* TASK DIRECTIONS: Format the portion of the material that begins with the line containing "The width and" and continues to the end of the material as a JSON list of strings, one string per line and with blank lines omitted. Leave the pictures out of the answer.

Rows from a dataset
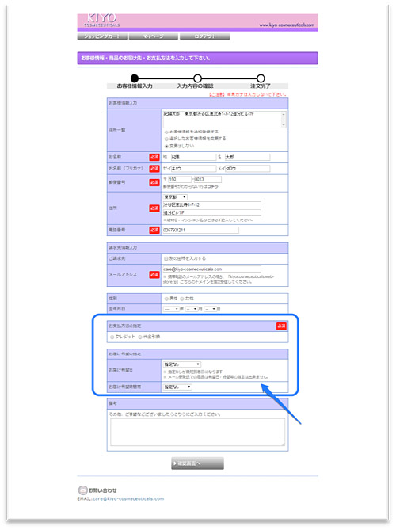Viewport: 396px width, 530px height.
Task: Click into the 備考 remarks text area
Action: coord(197,432)
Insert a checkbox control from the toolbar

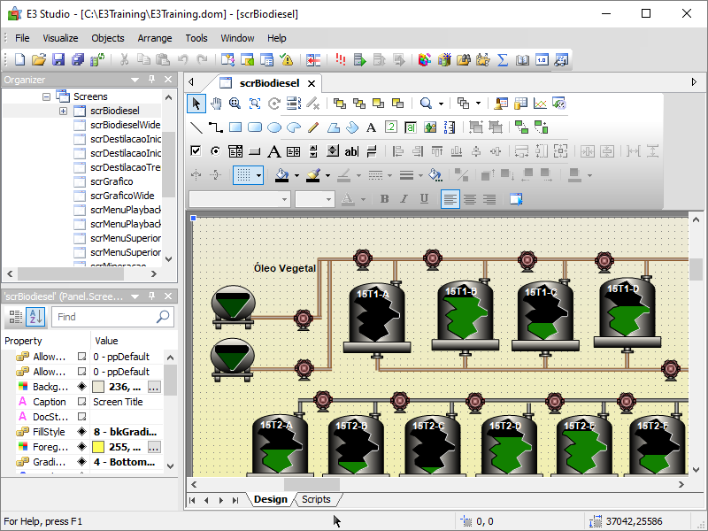[x=196, y=151]
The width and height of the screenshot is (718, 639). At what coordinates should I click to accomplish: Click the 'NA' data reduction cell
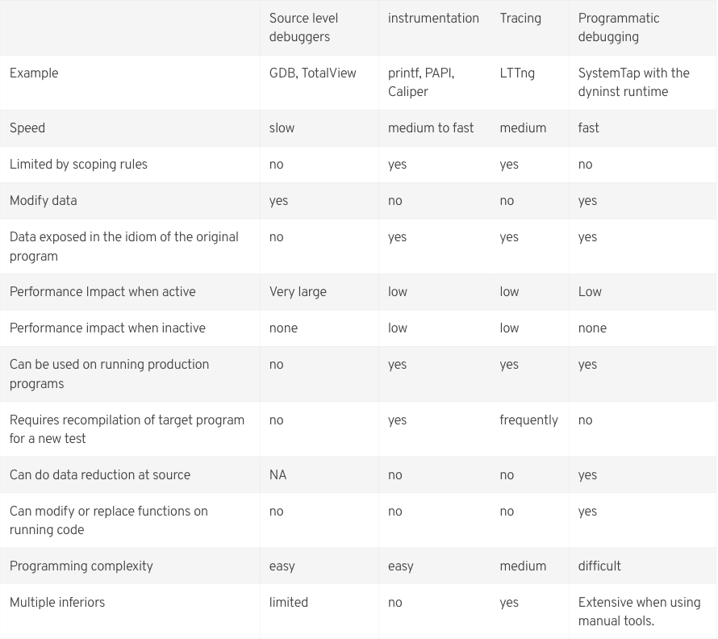(278, 475)
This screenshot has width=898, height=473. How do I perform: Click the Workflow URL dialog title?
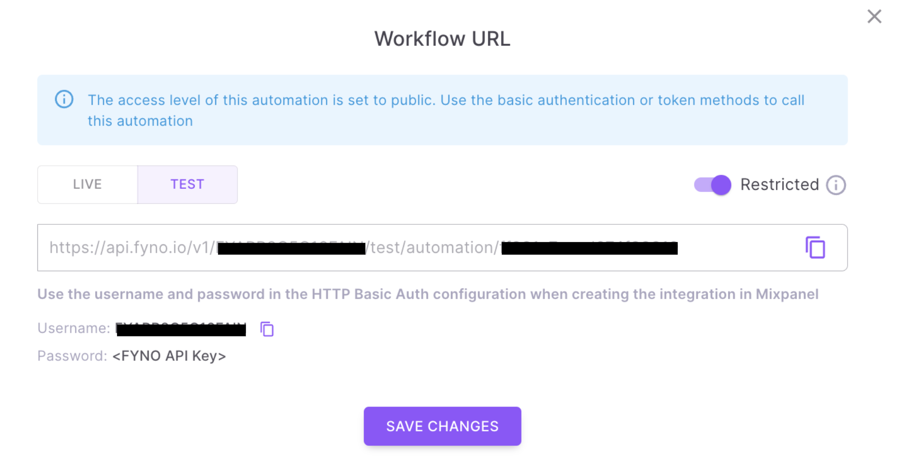click(442, 39)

* ANSWER TO THIS TASK:
[
  "The width and height of the screenshot is (718, 639). At what coordinates should I click to accomplish: Click the 'NA' data reduction cell",
  "(278, 475)",
  "This screenshot has width=898, height=473. How do I perform: Click the Workflow URL dialog title?",
  "click(442, 39)"
]